Monday, January 30, 2017

Flexible spending

I could rant for a long time about flexible spending.

Excuse me if I misspeak on any of this because it's not something I entirely understand.  So every year, I'm allowed a $5,000 flexible spending account for childcare, which means that $5,000 is taken out of my paycheck before taxes and I can then get this money back in full at the end of the year.

Let me just say that $5,000 is a laughable amount of money for childcare for a family with two working parents.  At the maximum, I was paying $40,000/year to our daycare.  Now I've got two kids in public school, and I STILL pay about $15,000 for afterschool and summer camp.  But fine.  $5,000 is what they allow so I guess I'll take it.

But what I really resent is that every single year they make me fight for it.  Without exception, they have rejected every single one of my initial claims.  This is MY MONEY.  I just am trying to get my own $5,000 that was taken out of my paycheck back.  Do they think if they make it hard enough, that I'll just give up and say I don't want my $5,000?

Examples of why they rejected my claims:

Last year they ignored one page of my receipts.  They looked at the first page, calculated $3,500 in care, then said that was all they would give me.  When I called and said WTF, it turned out that they HAD the other sheet and just decided not to look at it for unknown reasons.  I mean, it was only two pages.  It wasn't like it was 10,000 pages and they missed one page.

This year, when I was filling it out, there was a section that it said you didn't have to fill out if you had receipts.  So I just wrote "see attached" in that part.  Then yesterday morning, I found out I was rejected because I didn't fill out that part.  The part it said not to fill out.

Why?  What's the point of all this?  They're going to give me the money eventually... does it really pay off for them to waste everyone's time?


  1. Kafka, that patron saint of petty bureaucrats, is alive and well.

  2. I stopped doing the flex spending plan and give all of the receipts to my accountant who handles it now with the tax return. So much easier than multiple faxes

  3. "Do they think if they make it hard enough, that I'll just give up and say I don't want my $5,000"
    Yes. Yes they do.
    I remember they used to do something like this with our travel and dues money-- it was a benefit that came with our pay. So it was our money. But they made it harder and harder to access-- both in terms of forms you had to fill out and also trying to find things you could spend it on-- that I gave up on trying to spend it. It was a couple of thousand dollars too... but like to get reimbursement for travel you had to use the hospital's travel agency to book your flights and hotels and... just ugh.
    I never dared to figure out our childcare FSA, since I assumed it would be a similar PITA.

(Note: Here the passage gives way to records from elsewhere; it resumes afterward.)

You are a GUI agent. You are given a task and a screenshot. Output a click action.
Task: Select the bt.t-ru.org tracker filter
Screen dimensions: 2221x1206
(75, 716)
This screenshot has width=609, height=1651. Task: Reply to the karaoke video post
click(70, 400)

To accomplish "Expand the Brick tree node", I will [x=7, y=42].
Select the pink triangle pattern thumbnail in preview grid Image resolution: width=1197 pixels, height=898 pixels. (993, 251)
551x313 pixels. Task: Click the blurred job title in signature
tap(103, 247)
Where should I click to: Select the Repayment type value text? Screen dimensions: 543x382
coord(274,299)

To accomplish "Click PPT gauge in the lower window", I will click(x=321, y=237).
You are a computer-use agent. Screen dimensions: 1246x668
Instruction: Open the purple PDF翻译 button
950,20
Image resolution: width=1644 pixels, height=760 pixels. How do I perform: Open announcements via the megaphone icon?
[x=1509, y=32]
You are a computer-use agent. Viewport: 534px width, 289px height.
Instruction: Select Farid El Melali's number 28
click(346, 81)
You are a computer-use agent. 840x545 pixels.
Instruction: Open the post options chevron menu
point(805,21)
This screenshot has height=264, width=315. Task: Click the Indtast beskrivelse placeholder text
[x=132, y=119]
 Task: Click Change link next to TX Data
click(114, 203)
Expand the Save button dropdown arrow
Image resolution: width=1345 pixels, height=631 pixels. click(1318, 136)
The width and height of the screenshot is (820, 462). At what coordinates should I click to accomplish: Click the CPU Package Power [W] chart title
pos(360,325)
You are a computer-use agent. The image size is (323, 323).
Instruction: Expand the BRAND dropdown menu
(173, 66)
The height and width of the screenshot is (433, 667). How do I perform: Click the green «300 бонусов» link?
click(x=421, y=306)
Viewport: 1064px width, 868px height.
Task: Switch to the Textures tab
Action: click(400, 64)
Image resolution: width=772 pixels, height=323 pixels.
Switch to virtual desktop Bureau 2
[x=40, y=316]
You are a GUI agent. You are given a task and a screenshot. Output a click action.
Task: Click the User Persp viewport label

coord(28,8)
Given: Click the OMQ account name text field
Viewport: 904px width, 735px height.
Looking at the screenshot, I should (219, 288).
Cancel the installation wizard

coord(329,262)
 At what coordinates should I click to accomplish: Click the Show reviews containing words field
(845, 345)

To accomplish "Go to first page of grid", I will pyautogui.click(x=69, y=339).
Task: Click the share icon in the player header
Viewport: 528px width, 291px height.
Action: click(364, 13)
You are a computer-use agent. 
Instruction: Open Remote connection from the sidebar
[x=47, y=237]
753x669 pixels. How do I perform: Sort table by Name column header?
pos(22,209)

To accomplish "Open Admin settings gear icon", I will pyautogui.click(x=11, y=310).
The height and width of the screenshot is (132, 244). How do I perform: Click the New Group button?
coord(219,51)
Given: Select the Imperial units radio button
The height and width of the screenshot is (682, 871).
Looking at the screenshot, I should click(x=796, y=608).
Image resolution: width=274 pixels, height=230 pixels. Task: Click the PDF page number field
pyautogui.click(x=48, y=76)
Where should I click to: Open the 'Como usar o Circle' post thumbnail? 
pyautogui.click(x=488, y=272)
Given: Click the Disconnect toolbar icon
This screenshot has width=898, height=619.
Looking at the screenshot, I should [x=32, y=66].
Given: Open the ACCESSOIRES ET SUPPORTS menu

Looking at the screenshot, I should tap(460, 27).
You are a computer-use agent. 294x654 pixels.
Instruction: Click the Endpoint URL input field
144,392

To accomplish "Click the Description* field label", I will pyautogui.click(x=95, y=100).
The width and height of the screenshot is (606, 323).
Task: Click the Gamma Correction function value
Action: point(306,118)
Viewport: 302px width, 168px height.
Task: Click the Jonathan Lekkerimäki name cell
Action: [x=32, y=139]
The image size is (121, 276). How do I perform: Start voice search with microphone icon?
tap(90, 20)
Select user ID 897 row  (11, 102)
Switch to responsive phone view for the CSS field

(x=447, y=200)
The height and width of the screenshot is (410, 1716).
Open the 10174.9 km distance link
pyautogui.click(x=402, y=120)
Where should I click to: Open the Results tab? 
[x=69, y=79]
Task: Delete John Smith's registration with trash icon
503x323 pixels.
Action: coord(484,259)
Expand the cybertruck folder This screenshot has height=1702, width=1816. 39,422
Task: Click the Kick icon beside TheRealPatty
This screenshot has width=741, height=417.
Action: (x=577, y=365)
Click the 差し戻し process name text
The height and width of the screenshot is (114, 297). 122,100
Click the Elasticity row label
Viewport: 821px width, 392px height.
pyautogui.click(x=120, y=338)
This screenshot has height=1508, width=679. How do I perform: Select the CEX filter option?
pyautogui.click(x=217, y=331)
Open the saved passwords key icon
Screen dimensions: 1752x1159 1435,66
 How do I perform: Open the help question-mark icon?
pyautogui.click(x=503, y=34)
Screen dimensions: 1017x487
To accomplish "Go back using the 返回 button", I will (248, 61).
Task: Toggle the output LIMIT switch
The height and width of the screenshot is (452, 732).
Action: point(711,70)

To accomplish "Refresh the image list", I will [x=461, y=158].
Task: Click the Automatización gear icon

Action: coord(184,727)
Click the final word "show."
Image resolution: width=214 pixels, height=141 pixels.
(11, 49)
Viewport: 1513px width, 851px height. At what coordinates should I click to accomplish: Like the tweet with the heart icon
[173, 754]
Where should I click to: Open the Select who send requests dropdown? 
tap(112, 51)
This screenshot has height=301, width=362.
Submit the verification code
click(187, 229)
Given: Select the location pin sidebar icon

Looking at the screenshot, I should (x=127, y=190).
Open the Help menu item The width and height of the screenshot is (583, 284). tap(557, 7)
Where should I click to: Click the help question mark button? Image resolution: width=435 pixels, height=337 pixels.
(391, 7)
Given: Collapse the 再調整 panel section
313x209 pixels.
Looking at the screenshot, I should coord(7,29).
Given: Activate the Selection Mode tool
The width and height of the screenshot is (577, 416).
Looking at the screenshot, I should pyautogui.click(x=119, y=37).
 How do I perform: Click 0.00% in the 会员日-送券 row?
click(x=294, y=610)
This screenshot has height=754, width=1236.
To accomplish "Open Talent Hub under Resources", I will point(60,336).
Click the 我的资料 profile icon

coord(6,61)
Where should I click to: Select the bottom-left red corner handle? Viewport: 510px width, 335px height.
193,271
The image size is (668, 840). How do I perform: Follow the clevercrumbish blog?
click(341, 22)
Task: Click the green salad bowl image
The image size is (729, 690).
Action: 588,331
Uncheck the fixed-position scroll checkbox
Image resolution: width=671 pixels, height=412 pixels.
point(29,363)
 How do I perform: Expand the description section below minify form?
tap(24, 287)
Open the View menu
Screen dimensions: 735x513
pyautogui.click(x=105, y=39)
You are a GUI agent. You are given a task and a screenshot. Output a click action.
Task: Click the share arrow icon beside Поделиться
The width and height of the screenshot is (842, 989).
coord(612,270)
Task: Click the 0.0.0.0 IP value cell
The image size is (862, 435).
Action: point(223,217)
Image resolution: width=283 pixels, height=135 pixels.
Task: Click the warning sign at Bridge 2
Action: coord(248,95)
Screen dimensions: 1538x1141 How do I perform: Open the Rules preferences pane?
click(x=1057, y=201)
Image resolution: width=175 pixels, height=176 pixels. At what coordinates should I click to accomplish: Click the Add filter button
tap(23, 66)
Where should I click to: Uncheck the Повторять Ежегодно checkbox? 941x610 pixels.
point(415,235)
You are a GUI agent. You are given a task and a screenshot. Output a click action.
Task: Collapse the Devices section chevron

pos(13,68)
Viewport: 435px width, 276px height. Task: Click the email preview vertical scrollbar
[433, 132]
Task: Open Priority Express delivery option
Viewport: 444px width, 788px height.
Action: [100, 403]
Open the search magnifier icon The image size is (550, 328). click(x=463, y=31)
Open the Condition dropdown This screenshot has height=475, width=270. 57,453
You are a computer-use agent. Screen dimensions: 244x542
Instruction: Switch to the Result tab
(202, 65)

  4. Heh at least you get it back if you don't use it! Our flexible spending accounts is use it or lose it. Our education flexible spending account (tuition only) is max 5k and our medical flexible spending account is max 5k. I spend about 20k in tuition. I wish the max were more but we still have significant tax savings over claiming the education deduction on our taxes. Our plans use National Benefit Services as their claims processor... never had a problem with them yet.

  5. I honestly believe that the claim processors get a piece of everything they deny. Why else would they demand receipts to prove that the money I paid the 'Anesthesia Associates' was for a medical bill?

    1. I have received a demand from my health insurance (my employer) to prove that the services received at our local hospital (also my employer) were for medical purposes. What, you think I racked up that high of a bill at the cafeteria?!?

  6. Typical government worker attitude. Seen it all my life as an accountant for a company who did business in 5 states. They really don't want to do their jobs. They just want the paycheck.

  7. Tax break but if we don't use it we lose it.

  8. I set aside a few hours every month to get all my claims written up for that month (as I can claim monthly). It takes me two hours, before they "centralized" the system it took me 20mins each month.

  9. I'm surprised you can only claim at the end of the year. You should be able to get the money back as soon as you can prove you've spent it. Sure, they want to keep your money and get interest on it, but you should be able to submit a receipt every month after paying your daycare bill.